In the recovery phase of several recent disasters I have seen an increasing number of incidents where insurance was unable to satisfy the needs of the disaster victims. The failure is not that the needed insurance products did not exist; it’s appears to be an increasing number of citizens are not carrying basic insurance. Insurance is a difficult expense to justify when a normal person can go their entire life and never claim on the policy. But when faced with a catastrophic loss or major expenses due to an insurable peril, the decision to have insurance is immediately justified. This is an emerging and possible urgent issue impacting the basic resilience premise of disaster assistance programs. What makes this more tangible is that the majority of the cases where we see this gap are with the most vulnerable segments of society.

Government disaster assistance programs generally exclude assistance for perils that can be insured at a reasonable cost. There is an assumption by governments that the population will take reasonable steps to protect themselves and their property. This concept of self-protection includes an expectation that citizens will purchase reasonable insurance, and this I would argue is a key assumption in the government’s view of its social resilience. What appears to be the trend however is that large segments of society are unable or unwilling to protect themselves by investing in basic insurance products. It therefore maybe time to modify our assumptions about social resilience and recognize the potential risk that a majority of society is unable to meet the basic insurance expectations.

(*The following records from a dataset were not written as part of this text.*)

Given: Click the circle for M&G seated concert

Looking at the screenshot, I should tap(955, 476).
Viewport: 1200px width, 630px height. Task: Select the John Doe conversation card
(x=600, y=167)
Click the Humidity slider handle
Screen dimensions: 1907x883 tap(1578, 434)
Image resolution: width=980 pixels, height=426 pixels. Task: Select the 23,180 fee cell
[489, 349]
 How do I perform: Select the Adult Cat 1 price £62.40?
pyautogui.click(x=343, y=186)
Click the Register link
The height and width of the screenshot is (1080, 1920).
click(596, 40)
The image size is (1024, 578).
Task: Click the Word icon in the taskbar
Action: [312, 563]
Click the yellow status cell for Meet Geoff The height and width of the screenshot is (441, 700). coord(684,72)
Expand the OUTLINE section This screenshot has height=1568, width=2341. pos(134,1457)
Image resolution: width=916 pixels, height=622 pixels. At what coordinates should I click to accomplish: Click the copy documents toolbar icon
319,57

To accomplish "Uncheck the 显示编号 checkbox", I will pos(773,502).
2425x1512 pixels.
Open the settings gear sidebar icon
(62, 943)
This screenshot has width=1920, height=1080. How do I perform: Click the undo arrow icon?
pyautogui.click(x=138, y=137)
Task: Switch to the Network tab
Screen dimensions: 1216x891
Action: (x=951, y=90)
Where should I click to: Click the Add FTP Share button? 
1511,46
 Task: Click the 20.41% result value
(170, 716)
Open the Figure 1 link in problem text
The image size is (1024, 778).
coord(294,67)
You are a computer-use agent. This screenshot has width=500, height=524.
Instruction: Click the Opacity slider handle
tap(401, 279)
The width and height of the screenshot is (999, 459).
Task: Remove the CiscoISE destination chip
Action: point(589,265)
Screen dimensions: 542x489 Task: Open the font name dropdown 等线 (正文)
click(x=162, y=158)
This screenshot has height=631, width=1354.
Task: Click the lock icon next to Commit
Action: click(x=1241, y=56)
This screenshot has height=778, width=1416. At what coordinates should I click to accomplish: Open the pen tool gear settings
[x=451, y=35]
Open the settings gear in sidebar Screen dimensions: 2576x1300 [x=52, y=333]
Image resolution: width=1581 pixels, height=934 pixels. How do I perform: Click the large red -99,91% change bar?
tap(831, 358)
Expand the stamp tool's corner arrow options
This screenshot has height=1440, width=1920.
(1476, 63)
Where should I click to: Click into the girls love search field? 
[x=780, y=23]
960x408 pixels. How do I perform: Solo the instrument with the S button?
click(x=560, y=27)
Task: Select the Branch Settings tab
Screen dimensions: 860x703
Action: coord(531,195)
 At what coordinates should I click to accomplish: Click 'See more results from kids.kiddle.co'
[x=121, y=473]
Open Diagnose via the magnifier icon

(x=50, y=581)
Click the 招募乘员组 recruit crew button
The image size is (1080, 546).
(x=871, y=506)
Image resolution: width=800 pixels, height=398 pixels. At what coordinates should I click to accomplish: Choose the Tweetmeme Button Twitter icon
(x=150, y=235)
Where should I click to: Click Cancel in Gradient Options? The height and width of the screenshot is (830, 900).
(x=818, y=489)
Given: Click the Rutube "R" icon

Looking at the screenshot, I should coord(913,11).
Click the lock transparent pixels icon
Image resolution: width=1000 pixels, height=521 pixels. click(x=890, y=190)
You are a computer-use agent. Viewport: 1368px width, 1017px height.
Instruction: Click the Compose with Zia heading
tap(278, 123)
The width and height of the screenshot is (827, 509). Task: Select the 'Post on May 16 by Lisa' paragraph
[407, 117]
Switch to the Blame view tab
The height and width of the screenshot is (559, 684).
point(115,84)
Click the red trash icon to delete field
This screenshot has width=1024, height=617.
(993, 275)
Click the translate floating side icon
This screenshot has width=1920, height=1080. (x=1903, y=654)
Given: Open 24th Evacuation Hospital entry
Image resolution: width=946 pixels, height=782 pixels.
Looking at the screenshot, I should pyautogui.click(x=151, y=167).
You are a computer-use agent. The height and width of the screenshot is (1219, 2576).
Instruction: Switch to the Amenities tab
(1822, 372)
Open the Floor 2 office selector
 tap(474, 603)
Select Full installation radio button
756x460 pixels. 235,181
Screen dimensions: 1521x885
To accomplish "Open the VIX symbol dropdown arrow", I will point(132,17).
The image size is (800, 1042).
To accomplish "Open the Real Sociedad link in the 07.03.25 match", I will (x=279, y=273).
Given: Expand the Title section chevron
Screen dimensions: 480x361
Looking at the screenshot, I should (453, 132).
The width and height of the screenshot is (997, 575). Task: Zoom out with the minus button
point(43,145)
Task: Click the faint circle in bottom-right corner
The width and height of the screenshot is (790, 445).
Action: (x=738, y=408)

This issue of insurance is not particular to one segment of the population or society. At a recent conference U.S. emergency managers cited statistics that showed only 20% of eligible flood plain properties had the required FEMA Flood Insurance even though to qualify for assistance property must be insured. In Canada we also see a similar issue with water back up insurance, experience has shown that a majority of homeowners have opted not to add a back up extension to the basic homeowners policy. The damage from a recent tornado also revealed that 1 in 6 homeowners who experienced a total loss did not carry even a basic homeowners policy. Despite this lack of insurance most homeowners find a way to recover without disaster financial assistance. More concerning from a recovery perspective is that this level of personal resilience is rarer at the lower income levels of society and with those most vulnerable.

Basic insurance needs are rarely met with those of limited economic means. The economically disadvantaged make choices every day on how to spend their meager funds. As one drops down the hierarchy of needs, funds are depleted long before insurance needs are addressed. What results is a segment of society that lives without the ability to replace their basic possessions such as clothing, basic furniture, and other household items. These same people live in public housing or low rental properties in conditions that probably have greater exposure to risks such as fire or water damage. In some cases this type of housing exists in areas where the threat of natural disaster impacts is greater as the land is less desirable.

Secondly we are seeing a lack of insurance on First Nations. Setting aside cultural differences (which are too complex to address in this blog) it has been noted that with very few exceptions First Nations housing stock is uninsured. This alone is a risk that needs some mitigation as a large number of First Nations are routinely exposed to hazards such as wild fires and flooding. Until now our response programs seem to have prevented the worst case scenario, but it will only take a single wildfire to sweep through a First Nation to create a crisis. In addition to the risk to the housing stock it appears that the majority of First Nations citizens live in these hazard heavy areas without tenant’s insurance.

It would appear that there is an increasing gap between society's expected level of financial protection and the coverage afforded by government disaster assistance. A more thorough study is required but my experience indicates that a vulnerability exists.